Aminé (born Adam Aminé Daniel), the fantastically popular Portland, Oregon-based rapper, who rose to fame with his 2016 song, “Caroline,” remembers listening to music in the car on the way to school with his mother. Those early morning trips, which seemed commonplace at the time, would provide both the spark and the foundation for the artist’s burgeoning, now-global career.
Today, Aminé, who recently dropped his latest record, Limbo, is one of the most popular lyricists on the scene and he’s become so thanks, in large part, to the support of his family and friends. From Limbo, there is a direct line to artists like Tupac, Michael Jackson and Keith Urban. Those artists Aminé’s mother adored.
“It made me have a deeper connection with music, subconsciously,” Aminé says. “She just had a love for those artists. I’d never seen someone know the words to so many songs until I saw my mom sing. It made me want to have that deeper connection with music, too.”
Aminé recalls later being in class for radio programing in Benson Polytechnic High School in Portland. He and his peers were supposed to be doing schoolwork, but instead they used the old mics and equipment to freestyle over popular beets they played from YouTube. At the time, it felt like a joke, Aminé says. But it also unexpectedly flamed the spark that had sprouted in those car rides to school with his mother. Aminé fell in love with writing songs. He wanted more.
“After high school,” he says, “I couldn’t use that equipment anymore because I didn’t go there anymore. So I went and searched for producers.”
While “Caroline” was the start to Aminé’s career, Limbo will prove to be a giant leap forward still. Aminé began the record directly coming off tour for his debut 2017 album, Good for You. Aminé hopped in the studio almost immediately and began putting down new thoughts and ideas, things that had bubbled up from long stints on the road, along with fresh ideas and flows. As he began to build the album, though, he realized it was going to take longer to construct the cohesive work than he’d first anticipated.
“But I knew I had to put out music,” Aminé says. “So, to give myself more time, I put out my mixtape, OnePointFive, which did a lot for me.”
The mixtape gave Aminé another hit and allowed him to go on a new global tour. But, perhaps even more important than either of those benefits, Aminé now had more time to craft his sophomore LP in full. He left the west coast and traveled to Toronto to work with producers (and friends), Minus and Boi-1da. It was in these sessions that standouts on Limbo were crystalized, like the spritely “Compensating,” pensive “Can’t Decide,” candid “My Reality” and braggadocios “Shimmy.”
“All that came out because I had extra time,” Aminé says.
To celebrate the release of Limbo, Aminé released a live show on YouTube that, in about a week, has amassed a quarter-million views. The piece features a live band, back-up singers and the artist’s signature and organic sense of joy. Even though there were no fans in the room, judging by the comments, connection was felt by many through the screen. But in a world that is often hard – or much worse – on people who look like Aminé, where does that obvious joy come from? How is it so tangible, palpable?
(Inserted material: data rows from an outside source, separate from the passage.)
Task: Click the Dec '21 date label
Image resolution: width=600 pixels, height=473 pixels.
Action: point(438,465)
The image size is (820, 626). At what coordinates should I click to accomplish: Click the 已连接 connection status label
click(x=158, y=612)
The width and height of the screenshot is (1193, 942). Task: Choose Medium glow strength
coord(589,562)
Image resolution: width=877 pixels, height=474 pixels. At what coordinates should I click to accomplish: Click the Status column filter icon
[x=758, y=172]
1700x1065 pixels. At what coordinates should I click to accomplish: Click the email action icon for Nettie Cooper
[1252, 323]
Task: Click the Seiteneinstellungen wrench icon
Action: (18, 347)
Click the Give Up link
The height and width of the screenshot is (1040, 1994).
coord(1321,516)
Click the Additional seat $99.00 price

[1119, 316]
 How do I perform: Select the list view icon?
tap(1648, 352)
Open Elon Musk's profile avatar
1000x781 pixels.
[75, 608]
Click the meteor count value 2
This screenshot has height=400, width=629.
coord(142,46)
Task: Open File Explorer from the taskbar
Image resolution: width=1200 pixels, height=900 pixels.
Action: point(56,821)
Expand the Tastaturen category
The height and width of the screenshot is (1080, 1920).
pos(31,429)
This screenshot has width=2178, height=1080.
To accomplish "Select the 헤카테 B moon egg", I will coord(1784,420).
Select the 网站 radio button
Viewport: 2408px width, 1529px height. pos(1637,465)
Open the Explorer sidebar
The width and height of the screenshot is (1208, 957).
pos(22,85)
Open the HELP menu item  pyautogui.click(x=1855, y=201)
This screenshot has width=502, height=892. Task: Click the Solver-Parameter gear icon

“I’m a product of where I’m from,” the artist says. “And where I’m from is a very gloomy and depressing city. Growing up there, I didn’t want to make sad-boi indie rock music. I didn’t relate to that at all. I wanted Vitamin D music. I wanted to escape that feeling Portland gave me.”
To summon that joy is one thing but to preserve it for future drawings is another. Yet, just like where his love of music came from, so does Aminé’s support system that keeps him afloat and creative.
“Family,” Aminé says. “Keeping the same friends around. Surrounding myself with people I want to surround myself with. That creates joy and sustains it.”
Now, with his musical foundation secure and his ambition stoked, Aminé is set to work, while also carrying on the lineage of many who have come before him. Aminé speaks eloquently about the death of NBA basketball star, Kobe Bryant, who died in a helicopter accident in 2019. Aminé says that life cut short was a “wake up call” for him. He says “an alarm went off.” Bryant’s death, along with the tragic murder of rap star, Nipsey Hussle, propels him to this day. But if that wasn’t enough, his own heritage and family tree also pushes him to succeed. A first-generation American and son of immigrants, Aminé wears his identity with pride.
“I think about it a lot,” he says. “I’m personally so proud to be a first-generation Eritrean-Ethiopian. Because, growing up, for me, I didn’t really see people who came from that kind of background. That wasn’t something normal to see on screen. Now, I want to make sure that kids around the world from that diaspora relate to me.”
For Aminé, telling the truth about the world is as hip-hop as anything there is. After all, the essence or through-line to the genre is its ability to reflect the world in real time. For an artist steeped in hip-hop and music culture, born and raised by immigrants in a mostly white city that recently experienced massive protests against police brutality, there is a lot to say.
“If you look,” Aminé says, “time and time again in hip-hop, people are talking about racial issues and talking about tensions in America. That’s just normal. So, I don’t even think about it when writing those types of lyrics. This is the life I live and it comes out spilling on the page.”